* Start *

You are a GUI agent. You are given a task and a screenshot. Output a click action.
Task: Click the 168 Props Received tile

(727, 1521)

* End *
* Start *

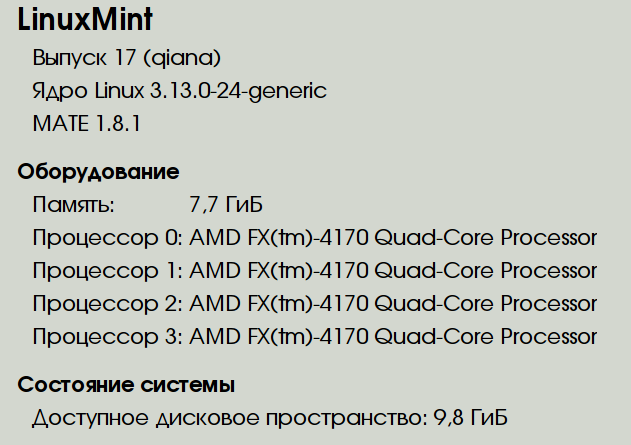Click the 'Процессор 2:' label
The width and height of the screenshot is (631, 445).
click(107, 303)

* End *

Required work » Copy the lines from the one containing "You are a GUI" through the one containing "(727, 1521)", inclusive.

The solution »
You are a GUI agent. You are given a task and a screenshot. Output a click action.
Task: Click the 168 Props Received tile

(727, 1521)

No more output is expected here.